Bath şehrinin bir diğer özelliği de moda şehri olarak kabul edilmesi. Bu sebeple Moda Müzesi uğranması gereken yerler listesinde yer alıyor. Bu müzede 16.yüzyıl sonlarından günümüze kadar modanın ilerleyişine şahitlik edip ikonik elbiseleri görme şansı bulabilirsiniz, hatta dönemin elbiselerini giyip fotoğraf çektirebilirsiniz.
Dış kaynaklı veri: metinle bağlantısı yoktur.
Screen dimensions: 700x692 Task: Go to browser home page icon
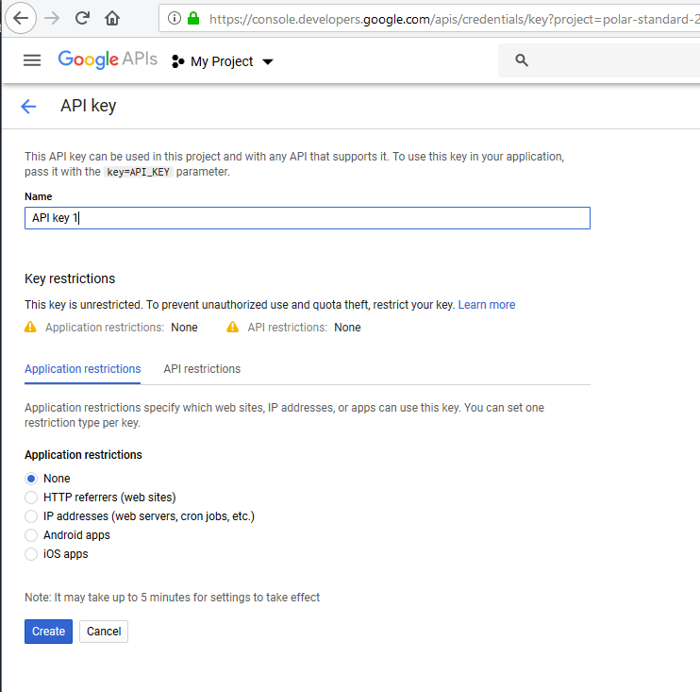pyautogui.click(x=112, y=18)
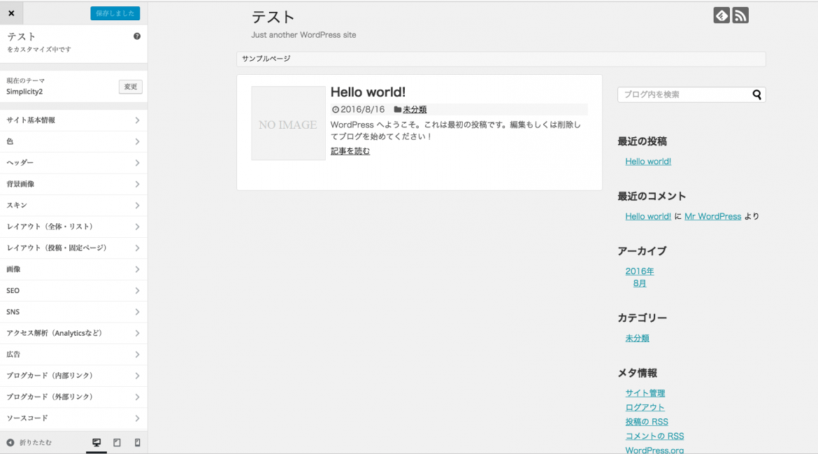
Task: Toggle mobile preview mode
Action: pos(137,442)

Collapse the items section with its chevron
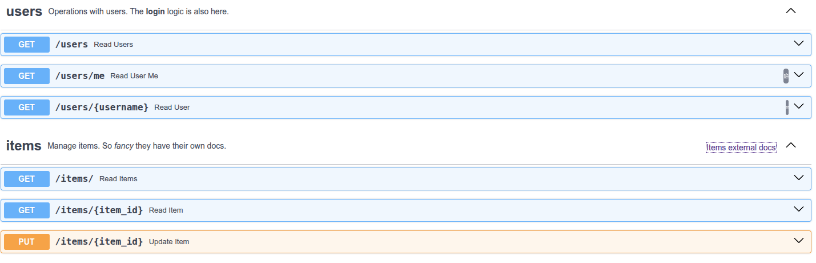791,145
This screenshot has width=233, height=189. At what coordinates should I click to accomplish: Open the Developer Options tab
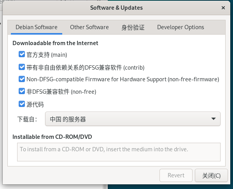[x=180, y=27]
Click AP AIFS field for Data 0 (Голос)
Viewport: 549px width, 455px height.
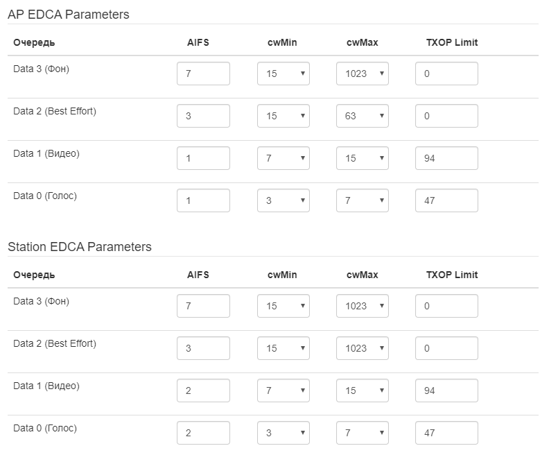(x=203, y=200)
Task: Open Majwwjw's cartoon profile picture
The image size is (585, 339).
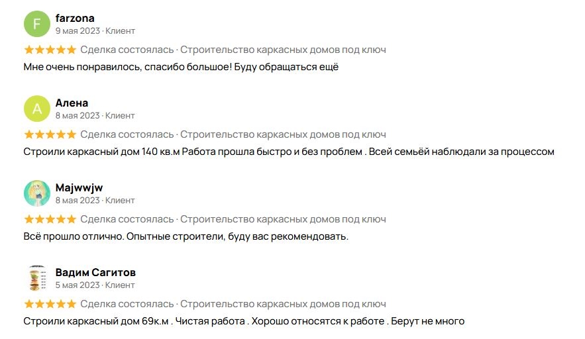Action: pos(37,193)
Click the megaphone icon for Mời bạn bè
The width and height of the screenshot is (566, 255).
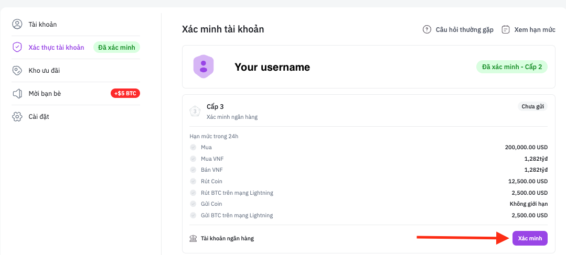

Müzenin sonunda yer alan yılın elbisesi bölümü ise günümüz moda evlerinin topluma ışık tutarak yarattıkları tasarıma yer veriyor.

Bath’te Konaklama Konum

Spa & Otel
Spa & Otel | Fotoğraf: thermaebathspa.com

Eğer Bath’a kısa bir hafta sonu kaçamağı için geldiyseniz en az bir gece kalmanızı tavsiye ederim. Böylelikle şehrin keyfini çıkararak gezebilirsiniz. Ve eğer Therma Bath Spa Otel’i tercih ederseniz, uzun bir günün ardından spa’da dinlenebilir, toksinlerinizi atabilirsiniz. Bu şekilde 2 güne hem tarihi bir tatil hem de yenilenme tatili sığdırabilirsiniz.